任务说明:
从列表开头起，到含有"click(344, 21)"的那一行止（首尾均包括），逐字抄写这些行。

┄┄┄┄┄┄

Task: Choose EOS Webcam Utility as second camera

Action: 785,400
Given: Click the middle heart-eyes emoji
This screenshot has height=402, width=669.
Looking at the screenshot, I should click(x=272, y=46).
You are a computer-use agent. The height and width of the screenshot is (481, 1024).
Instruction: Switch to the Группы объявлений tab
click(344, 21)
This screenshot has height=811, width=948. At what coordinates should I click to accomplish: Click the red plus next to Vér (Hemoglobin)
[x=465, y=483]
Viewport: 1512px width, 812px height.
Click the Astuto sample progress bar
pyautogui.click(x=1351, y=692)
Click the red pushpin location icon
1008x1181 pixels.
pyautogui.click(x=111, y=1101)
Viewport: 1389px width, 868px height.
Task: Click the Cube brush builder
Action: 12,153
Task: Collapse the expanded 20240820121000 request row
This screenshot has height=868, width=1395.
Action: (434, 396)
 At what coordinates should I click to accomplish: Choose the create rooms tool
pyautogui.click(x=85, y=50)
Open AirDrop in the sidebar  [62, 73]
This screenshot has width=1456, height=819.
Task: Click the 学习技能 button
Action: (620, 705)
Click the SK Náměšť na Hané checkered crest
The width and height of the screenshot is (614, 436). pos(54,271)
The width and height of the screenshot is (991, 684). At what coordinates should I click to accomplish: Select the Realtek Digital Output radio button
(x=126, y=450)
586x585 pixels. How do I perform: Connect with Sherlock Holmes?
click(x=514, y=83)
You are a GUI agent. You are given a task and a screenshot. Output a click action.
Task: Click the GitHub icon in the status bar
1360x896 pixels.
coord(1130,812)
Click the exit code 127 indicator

┄┄┄┄┄┄

练习答复:
Task: Choose EOS Webcam Utility as second camera

Action: 785,400
Given: Click the middle heart-eyes emoji
This screenshot has height=402, width=669.
Looking at the screenshot, I should click(x=272, y=46).
You are a computer-use agent. The height and width of the screenshot is (481, 1024).
Instruction: Switch to the Группы объявлений tab
click(344, 21)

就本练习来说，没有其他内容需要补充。